━━━━━ Input for this task ━━━━━

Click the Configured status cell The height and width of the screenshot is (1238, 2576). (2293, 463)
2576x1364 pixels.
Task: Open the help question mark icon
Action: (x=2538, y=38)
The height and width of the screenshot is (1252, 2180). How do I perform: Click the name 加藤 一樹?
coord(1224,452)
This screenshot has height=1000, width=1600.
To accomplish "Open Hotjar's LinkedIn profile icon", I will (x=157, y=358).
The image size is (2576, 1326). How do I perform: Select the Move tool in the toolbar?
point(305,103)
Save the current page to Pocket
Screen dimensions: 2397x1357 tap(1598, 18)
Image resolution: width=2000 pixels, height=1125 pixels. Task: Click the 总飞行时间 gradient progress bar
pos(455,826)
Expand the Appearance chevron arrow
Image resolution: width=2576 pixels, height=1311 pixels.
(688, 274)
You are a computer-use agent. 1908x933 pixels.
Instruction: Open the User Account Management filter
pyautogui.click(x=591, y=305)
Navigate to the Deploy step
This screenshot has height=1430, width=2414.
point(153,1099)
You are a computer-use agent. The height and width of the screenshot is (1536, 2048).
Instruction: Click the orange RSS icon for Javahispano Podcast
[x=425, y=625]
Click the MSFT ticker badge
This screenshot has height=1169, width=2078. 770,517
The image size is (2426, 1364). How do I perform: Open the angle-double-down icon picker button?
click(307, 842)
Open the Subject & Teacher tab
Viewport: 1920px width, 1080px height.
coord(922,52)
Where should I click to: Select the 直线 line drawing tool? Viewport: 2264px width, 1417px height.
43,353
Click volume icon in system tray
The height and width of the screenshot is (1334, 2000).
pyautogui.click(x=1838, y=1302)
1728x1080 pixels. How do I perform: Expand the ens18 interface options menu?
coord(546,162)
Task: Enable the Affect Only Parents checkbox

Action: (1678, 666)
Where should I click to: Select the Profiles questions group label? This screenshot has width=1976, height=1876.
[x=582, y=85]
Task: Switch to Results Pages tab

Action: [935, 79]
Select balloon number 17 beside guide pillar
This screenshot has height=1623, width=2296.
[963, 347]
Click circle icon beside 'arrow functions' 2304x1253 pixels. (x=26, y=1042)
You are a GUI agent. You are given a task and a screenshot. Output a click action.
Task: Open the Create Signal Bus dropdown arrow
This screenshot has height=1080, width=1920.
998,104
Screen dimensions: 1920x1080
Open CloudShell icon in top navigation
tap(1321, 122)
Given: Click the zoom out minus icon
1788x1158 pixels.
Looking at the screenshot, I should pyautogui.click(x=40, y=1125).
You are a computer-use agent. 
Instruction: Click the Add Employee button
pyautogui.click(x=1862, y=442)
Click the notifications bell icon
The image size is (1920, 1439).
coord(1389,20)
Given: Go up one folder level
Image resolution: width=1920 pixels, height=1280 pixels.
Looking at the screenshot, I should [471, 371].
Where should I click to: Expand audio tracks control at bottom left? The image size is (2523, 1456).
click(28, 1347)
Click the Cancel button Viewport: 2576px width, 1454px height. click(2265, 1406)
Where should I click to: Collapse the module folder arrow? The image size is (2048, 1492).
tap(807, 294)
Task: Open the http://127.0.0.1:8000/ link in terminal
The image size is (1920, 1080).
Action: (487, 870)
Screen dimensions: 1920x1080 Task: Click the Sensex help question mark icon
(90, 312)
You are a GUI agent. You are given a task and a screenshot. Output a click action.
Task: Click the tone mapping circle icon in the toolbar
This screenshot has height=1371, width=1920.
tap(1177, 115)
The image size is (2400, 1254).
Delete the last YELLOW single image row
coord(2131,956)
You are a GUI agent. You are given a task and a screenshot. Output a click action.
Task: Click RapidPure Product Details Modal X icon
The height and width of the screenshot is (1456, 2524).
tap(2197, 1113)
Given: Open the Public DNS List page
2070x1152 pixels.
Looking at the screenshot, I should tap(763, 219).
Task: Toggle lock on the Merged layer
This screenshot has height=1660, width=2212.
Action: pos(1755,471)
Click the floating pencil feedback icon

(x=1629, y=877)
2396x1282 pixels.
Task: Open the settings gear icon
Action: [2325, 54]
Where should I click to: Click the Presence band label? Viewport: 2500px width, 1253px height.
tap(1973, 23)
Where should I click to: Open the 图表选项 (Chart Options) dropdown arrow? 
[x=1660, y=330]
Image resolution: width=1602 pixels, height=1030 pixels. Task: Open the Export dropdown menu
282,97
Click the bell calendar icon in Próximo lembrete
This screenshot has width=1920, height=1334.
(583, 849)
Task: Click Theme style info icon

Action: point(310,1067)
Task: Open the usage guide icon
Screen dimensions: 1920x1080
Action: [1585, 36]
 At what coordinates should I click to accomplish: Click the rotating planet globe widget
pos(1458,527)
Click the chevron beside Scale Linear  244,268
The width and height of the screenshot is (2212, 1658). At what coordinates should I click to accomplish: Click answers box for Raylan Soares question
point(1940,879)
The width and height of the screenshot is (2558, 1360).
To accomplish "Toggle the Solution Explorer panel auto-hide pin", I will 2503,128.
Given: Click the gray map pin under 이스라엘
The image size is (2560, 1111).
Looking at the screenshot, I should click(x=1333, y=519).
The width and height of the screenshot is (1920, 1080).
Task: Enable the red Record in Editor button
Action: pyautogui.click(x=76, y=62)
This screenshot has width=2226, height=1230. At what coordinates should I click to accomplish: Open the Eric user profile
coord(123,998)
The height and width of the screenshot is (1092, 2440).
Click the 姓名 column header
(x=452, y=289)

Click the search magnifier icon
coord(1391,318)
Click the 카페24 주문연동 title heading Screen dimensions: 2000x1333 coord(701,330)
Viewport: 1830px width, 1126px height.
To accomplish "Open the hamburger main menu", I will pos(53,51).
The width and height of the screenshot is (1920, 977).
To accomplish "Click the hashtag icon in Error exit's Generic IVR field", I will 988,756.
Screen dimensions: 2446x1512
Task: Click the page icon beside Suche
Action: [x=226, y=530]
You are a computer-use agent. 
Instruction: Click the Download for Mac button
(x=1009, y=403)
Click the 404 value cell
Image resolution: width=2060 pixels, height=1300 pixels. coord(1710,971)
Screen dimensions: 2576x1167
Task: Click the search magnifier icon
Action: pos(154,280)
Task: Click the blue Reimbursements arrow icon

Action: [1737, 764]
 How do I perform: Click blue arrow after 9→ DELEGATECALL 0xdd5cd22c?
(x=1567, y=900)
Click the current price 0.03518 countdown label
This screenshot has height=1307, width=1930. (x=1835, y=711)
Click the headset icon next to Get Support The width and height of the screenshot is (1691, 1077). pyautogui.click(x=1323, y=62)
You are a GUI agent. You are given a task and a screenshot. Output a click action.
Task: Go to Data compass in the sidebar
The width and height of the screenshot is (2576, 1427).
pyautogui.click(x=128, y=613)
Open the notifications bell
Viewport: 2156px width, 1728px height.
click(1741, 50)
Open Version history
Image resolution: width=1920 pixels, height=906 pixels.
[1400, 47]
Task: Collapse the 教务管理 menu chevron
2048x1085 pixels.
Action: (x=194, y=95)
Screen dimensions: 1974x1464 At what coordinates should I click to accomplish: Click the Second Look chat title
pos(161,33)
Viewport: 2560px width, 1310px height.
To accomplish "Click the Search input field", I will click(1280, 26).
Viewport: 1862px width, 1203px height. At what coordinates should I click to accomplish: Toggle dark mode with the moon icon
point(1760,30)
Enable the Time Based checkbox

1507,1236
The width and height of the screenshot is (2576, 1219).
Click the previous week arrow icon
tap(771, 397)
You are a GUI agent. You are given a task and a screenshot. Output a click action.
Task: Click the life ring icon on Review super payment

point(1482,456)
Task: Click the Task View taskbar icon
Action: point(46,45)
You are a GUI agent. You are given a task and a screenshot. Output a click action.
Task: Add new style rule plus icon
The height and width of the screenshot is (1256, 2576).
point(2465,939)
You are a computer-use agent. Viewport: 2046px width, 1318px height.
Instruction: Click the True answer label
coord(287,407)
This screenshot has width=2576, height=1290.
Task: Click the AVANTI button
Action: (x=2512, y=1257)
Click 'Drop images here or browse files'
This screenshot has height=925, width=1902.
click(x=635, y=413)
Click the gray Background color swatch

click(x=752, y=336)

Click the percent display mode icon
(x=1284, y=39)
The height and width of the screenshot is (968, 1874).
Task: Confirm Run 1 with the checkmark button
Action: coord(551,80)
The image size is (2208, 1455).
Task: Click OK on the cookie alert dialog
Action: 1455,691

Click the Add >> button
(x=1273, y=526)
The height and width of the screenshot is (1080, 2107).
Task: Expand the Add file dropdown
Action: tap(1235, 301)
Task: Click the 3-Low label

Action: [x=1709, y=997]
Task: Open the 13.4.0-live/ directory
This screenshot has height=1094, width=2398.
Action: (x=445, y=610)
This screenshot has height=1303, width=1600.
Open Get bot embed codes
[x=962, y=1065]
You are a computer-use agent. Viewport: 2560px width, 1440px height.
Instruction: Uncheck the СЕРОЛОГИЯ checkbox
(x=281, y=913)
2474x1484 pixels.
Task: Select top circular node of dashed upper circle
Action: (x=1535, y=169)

━━━━━

**What to produce**
Output only an exact transcription of the lines above from the one with "The image size is (2560, 1111)." up to and including the one with "The height and width of the screenshot is (1092, 2440).".

**Answer space**
The image size is (2560, 1111).
Looking at the screenshot, I should click(x=1333, y=519).
The width and height of the screenshot is (1920, 1080).
Task: Enable the red Record in Editor button
Action: pyautogui.click(x=76, y=62)
This screenshot has width=2226, height=1230. At what coordinates should I click to accomplish: Open the Eric user profile
coord(123,998)
The height and width of the screenshot is (1092, 2440).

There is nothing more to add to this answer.